В день суда я прихожу туда и говорю председателю: «Я бы хотел на этом процессе присутствовать. Никаких законных основании закрывать процесс у вас нет». В общем, меня допустили.
И знаете, что меня удивило больше всего? В клетке сидели Николаев, бывший наш разведчик, майор, он же китайский шпион, который организовал передачу секретных блоков с «Сухого», и два китайских связника, тоже разведчики.
Расконвоированными были еще четверо. В том числе прапорщик, который, по сути, «оставил на земле» вместе со своим другом - старшим сержантом - целый летный полк. И вот эти люди, нанесшие колоссальный ущерб стране - в миллионы долларов, - просидев по 1,5-2 месяца, сейчас расконвоированы, ходят преспокойно домой обедать, спать, а сам полк расформировали. В то же время ко мне на днях обратились родители нескольких парней, которые стянули аккумулятор с машины, совершили такое впервые в жизни и сидят в СИЗО. Как видите, очень даже «индивидуальные» подходы к преступникам у наших правоохранителей.
- Ну хорошо, вы собрали информацию или вам ее принесли, не важно как. Но ведь прежде, чем садиться писать, надо все факты досконально проверить?

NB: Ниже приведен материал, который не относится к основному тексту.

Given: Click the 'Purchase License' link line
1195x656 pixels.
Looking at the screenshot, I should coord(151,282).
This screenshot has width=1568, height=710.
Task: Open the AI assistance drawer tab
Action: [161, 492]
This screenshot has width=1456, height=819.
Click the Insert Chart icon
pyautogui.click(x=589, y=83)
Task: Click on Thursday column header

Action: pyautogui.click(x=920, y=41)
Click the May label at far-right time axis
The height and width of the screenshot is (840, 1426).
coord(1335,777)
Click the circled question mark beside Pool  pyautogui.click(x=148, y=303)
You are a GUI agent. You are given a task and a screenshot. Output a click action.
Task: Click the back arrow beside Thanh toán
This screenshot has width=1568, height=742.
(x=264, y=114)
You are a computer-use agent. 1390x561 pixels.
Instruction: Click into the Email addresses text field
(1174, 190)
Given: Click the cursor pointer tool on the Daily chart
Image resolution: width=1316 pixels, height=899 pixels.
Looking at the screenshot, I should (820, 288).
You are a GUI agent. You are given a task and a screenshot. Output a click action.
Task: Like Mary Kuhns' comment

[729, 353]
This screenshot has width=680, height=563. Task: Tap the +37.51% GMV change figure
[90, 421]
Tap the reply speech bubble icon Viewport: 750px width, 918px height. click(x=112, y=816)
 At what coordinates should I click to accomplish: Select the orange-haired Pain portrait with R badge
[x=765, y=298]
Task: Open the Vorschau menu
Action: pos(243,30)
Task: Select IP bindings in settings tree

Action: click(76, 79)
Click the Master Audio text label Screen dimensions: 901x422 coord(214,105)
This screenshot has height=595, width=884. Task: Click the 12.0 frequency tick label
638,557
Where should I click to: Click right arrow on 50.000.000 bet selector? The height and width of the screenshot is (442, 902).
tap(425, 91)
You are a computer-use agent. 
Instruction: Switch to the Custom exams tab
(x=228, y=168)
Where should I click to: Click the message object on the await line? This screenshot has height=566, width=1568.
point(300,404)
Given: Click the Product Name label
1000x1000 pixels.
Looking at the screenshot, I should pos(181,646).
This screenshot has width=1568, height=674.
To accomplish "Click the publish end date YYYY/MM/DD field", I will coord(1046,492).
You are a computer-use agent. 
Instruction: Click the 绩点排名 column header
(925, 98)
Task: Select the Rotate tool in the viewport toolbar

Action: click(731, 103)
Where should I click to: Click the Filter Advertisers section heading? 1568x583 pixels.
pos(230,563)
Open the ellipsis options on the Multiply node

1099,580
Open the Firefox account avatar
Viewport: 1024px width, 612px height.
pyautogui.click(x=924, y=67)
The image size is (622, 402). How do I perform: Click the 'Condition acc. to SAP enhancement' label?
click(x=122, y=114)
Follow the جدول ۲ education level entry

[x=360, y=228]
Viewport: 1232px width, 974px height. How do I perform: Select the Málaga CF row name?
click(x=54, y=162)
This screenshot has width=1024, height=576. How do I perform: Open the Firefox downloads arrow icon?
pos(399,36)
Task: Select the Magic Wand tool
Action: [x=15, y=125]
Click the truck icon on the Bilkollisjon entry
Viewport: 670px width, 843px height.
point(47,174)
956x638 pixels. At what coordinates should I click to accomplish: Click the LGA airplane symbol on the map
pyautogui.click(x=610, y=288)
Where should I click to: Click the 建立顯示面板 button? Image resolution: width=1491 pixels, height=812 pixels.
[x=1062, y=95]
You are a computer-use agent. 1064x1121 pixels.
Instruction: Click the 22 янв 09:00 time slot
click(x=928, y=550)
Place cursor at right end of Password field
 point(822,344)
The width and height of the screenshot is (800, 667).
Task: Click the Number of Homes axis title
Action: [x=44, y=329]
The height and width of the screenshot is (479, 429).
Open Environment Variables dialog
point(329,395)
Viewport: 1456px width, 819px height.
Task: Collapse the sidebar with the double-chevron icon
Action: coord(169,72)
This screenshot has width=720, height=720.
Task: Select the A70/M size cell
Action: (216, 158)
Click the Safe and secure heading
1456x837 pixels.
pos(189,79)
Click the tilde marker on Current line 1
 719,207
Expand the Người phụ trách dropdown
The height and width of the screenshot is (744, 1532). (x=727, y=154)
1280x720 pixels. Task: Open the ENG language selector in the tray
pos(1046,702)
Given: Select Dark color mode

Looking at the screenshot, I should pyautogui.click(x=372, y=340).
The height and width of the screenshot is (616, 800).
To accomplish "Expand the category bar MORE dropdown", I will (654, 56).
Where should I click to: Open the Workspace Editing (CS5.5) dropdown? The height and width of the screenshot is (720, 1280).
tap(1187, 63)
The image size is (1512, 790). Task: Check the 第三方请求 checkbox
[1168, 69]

- Это уже проще. Когда у меня информация, что называется, на руках, я сажусь и пишу запрос в прокуратуру, что у меня есть такие-то и такие-то факты. Как правило, спрашивают: где их взял? Скажем, по тому же делу об убийстве Киселя. Мне дали довольно подробную информацию по нему. Но поскольку состав следственной бригады был очень ограничен, то после моего запроса, естественно, стали искать, откуда пошла «утечка». Я это в корне присек. Сказал, если вы посмеете искать эти источники, а не заниматься делом, будет публикация уже о действиях Прокуратуры.
Мы сейчас находим взаимопонимание с краевой прокуратурой. Но бывали случаи, когда меня таскали и на допросы. Признаюсь: немного горжусь теми что, ни одна попытка (а таковых было великое множество!) привлечь меня к уголовной ответственности за так называемую «клевету» (только Цой на меня подавал 14 заявлений) не увенчалась успехом. И я за всю свою долгую жизнь в журналистике не проиграл ни одного судебного дела моим оппонентам.
В «загашнике» у меня всегда есть фактура, которую порой очень хочется выложить на газетную страницу, но я ее специально придерживаю, потому что знаю, что надо будет драться.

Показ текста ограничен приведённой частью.